And yes, we know they were kissing, because they continued for a minute before they left.

Posted (edited)

Guess I'm old fashioned, but that's just not right!

I think most of us would agree that it was inappropriate. However, I don't think I would have informed a counselor (but I know everyone is different). I would have probably said something but that's about it.

Edited by Suzie
Posted

How sacred of a space is a ward chapel? It may not be part of a temple, but my first thought was, "WOW! Do they hate the church or what?" Even if a chapel was no more sacred than a general purpose room, just the fact that it's used as a place of worship suggests that to make out in one would be intentional disrespect. Telling an authority figure seems appropriate and restrained.

Posted

I think we need to stay away from criticizing Eowyn on a decision she made in how to react to it. It was a decision she made at the time. To be honest, I would have probably done the same thing.

Posted

Somehow I think a passing mention to the YA counselor (for a gentle reminder about sacred space) is a bit more subtle than my preferred method of dousing them both with a fire extinguisher.

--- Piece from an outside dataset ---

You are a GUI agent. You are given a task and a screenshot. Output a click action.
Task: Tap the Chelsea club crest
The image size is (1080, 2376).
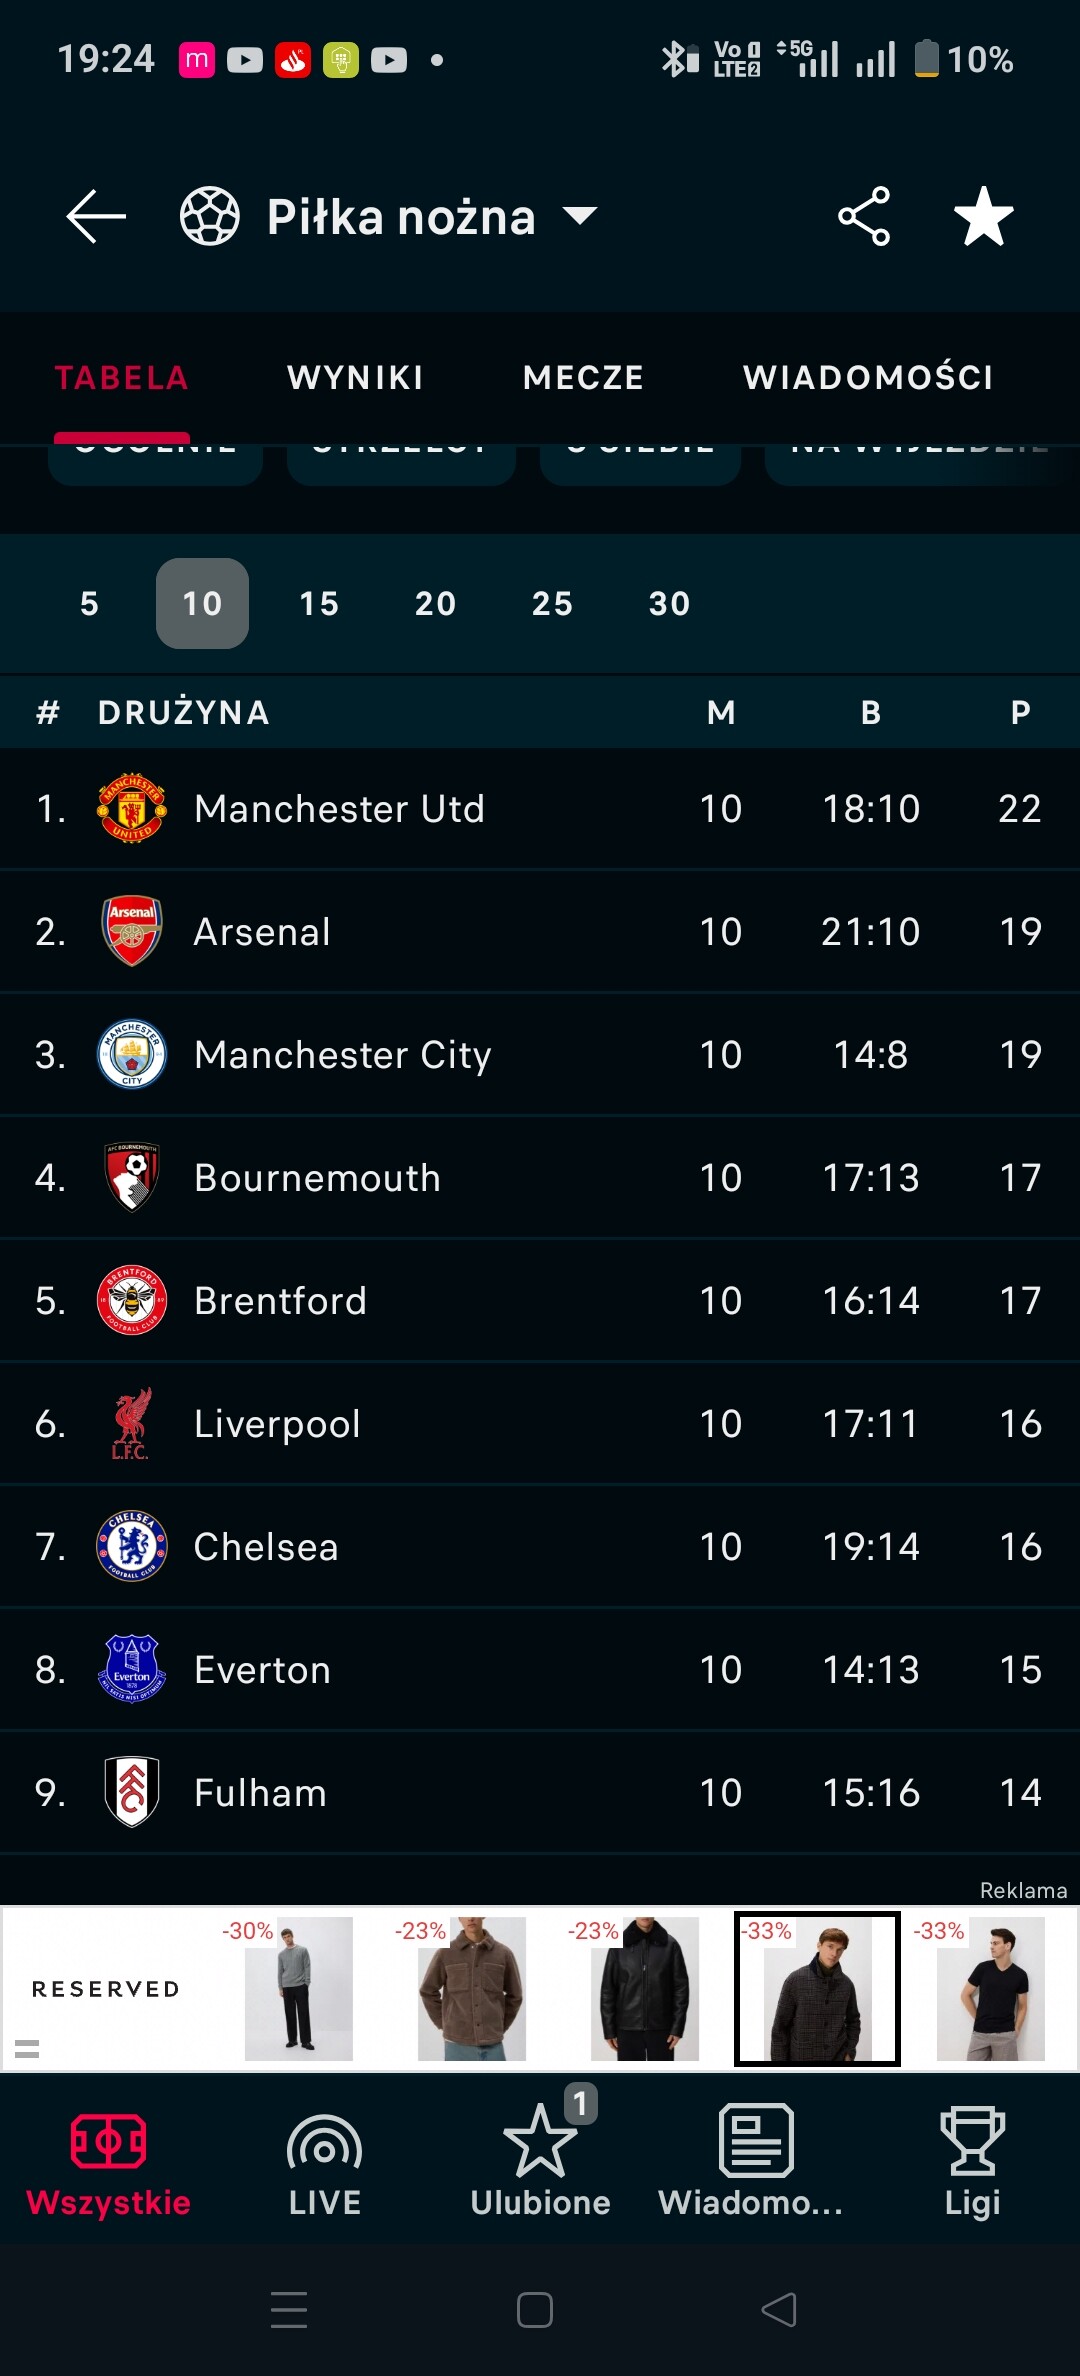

But then again, I am not a subtle person.

So, before we get too bent out of shape over Eowyn's course of action- remember it could have been much, much, much worse.

Posted

I think being LDS means you get to be peeved at finding that.

But you don't get to make out in a public building like a church without running the risk of everybody and their dog finding out about it and enduring some tongue-clicking and finger-wagging.

*shrug*

Posted (edited)

Somehow I think a passing mention to the YA counselor (for a gentle reminder about sacred space) is a bit more subtle than my preferred method of dousing them both with a fire extinguisher.

But then again, I am not a subtle person.

So, before we get too bent out of shape over Eowyn's course of action- remember it could have been much, much, much worse.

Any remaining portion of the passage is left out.